The political activism in business affairs of the California Public Employees’ Retirement System (“Calpers”) — one of the nation’s most powerful institutional investor — is leading to a nasty public fight over its leadership.
Sean Harrigan, the president of the Calpers, is expected to be fired today. The move comes amid a growing controversy over Calpers’ boardroom-governance crusades in regard to companies in which it invests and its interference in operational affairs not directly related to protecting its investments.
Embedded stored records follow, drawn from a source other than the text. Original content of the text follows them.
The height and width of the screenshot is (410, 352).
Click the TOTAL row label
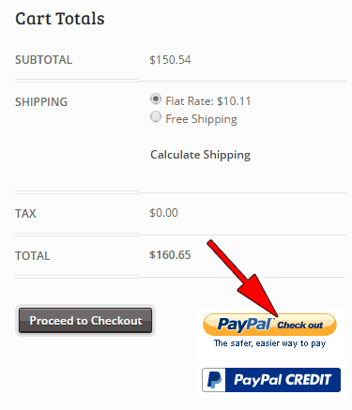coord(33,256)
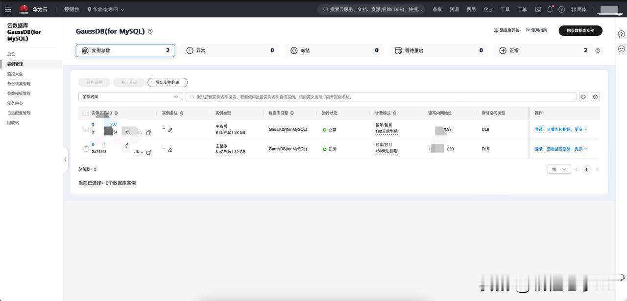
Task: Open the 全部时间 time filter dropdown
Action: click(x=131, y=97)
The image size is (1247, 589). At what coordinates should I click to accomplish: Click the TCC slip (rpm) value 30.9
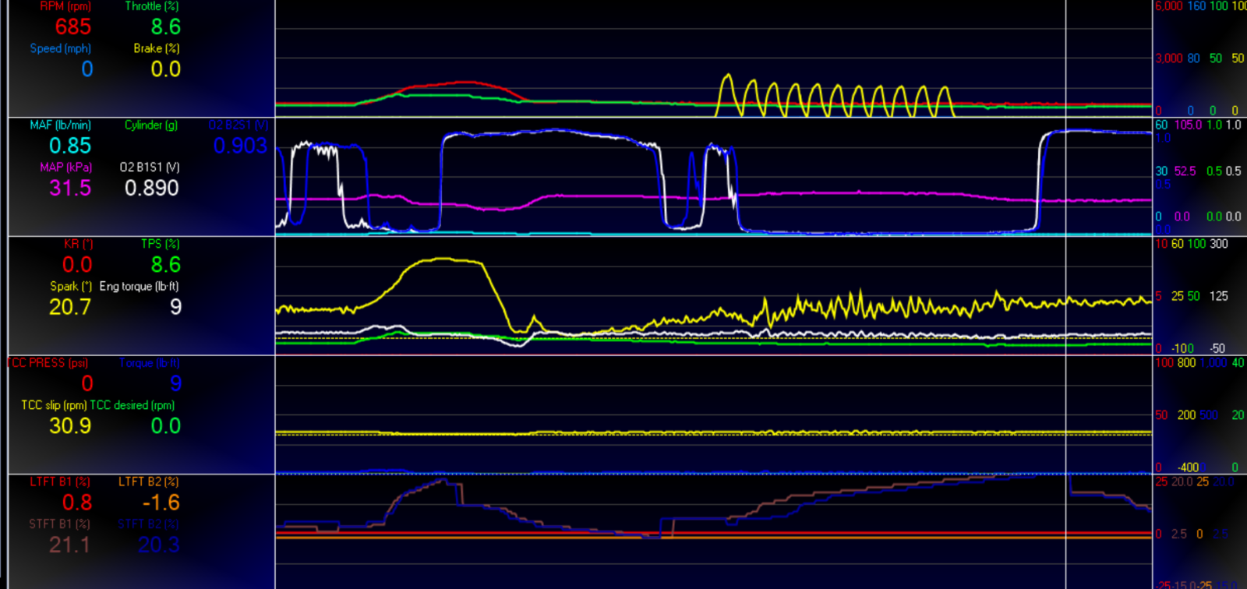point(70,426)
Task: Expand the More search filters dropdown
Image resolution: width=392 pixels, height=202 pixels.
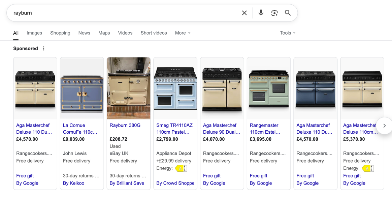Action: [x=183, y=33]
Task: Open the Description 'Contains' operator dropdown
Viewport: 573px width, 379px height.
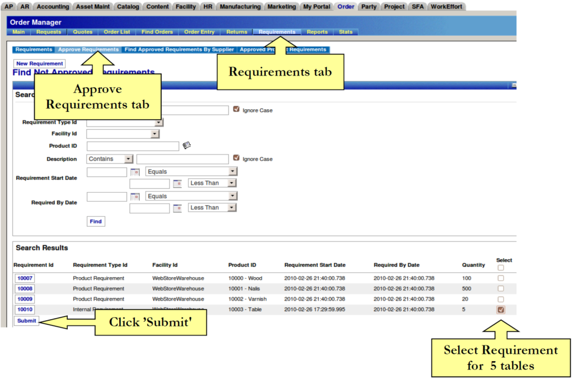Action: pos(129,159)
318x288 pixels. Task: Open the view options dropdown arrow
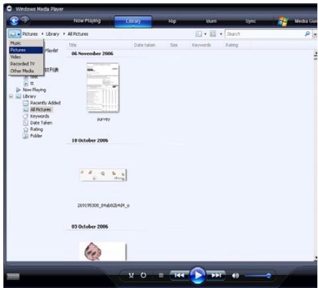point(221,34)
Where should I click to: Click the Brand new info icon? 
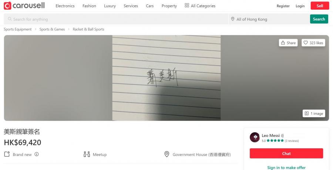37,154
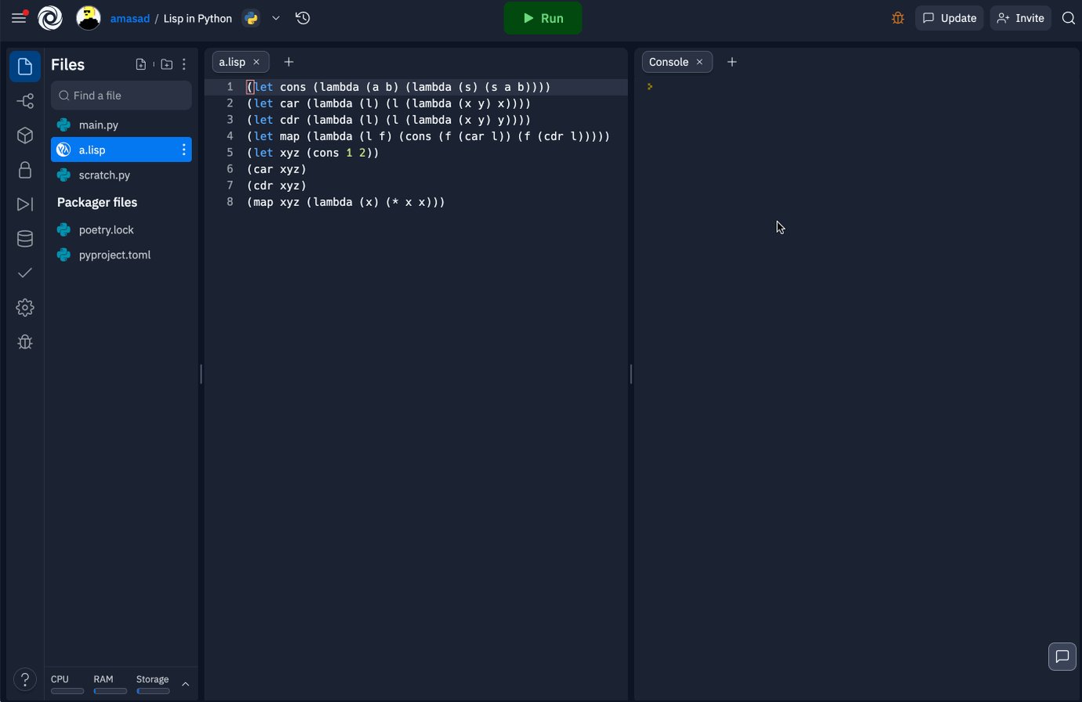Switch to the Console tab
The image size is (1082, 702).
(668, 61)
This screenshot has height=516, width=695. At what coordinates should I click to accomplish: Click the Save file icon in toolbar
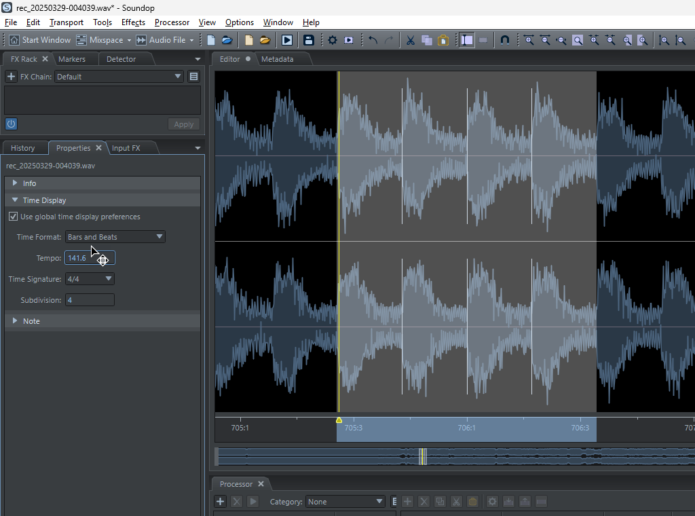click(x=309, y=40)
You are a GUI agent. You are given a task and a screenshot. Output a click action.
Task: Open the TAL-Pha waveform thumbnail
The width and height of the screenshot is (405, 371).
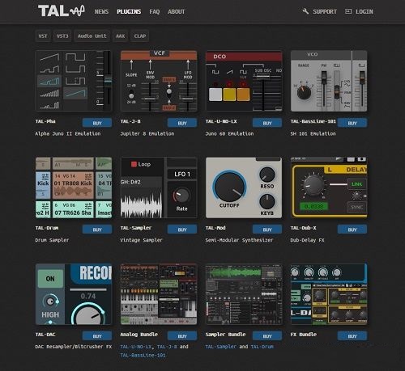pos(74,81)
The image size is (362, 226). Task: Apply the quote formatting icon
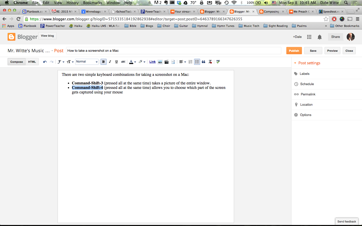(204, 62)
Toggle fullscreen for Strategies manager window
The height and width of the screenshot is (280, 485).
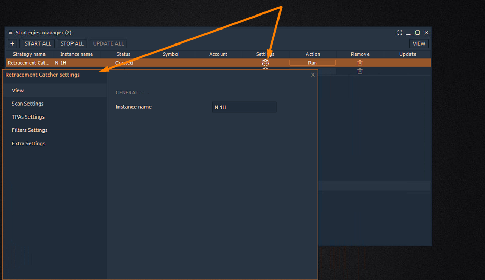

I’m betting that the primary source of the problem with Mr. Harrigan is his advocacy of a new conflicts-of-interest policy for corporate boards’ outside auditors that prompted Calpers to cast proxy votes against even popular company directors, such as Warren Buffett. Mr. Harrigan also pushed for such out-of-place causes as aggressive investigations into the prisoner-abuse scandal in Iraq and rationalized that move because of Calpers’ small stake in a company that was involved in providing support services in Iraq. Finally, Calpers led the effort to oust Richard Grasso as head of the New York Stock Exchange and campaigned for Walt Disney Co. Chief Executive Officer Michael Eisner‘s resignation as chairman earlier this year.
Despite the rather odd approach to corporate governance issues, Calpers posted solid investment returns for the year ended June 30. It reported a 16.7% one-year return on its global investments and a 20.8% return on its U.S. stock holding, which is better than its benchmark index (the Wilshire 2500).
Nevertheless, Mr. Harrigan’s legacy will be of attempting to micromanage the affairs of several companies in which Calpers invested. Such a policy gets a lot of press in the short run, but does not make many friends in the business world in the long run.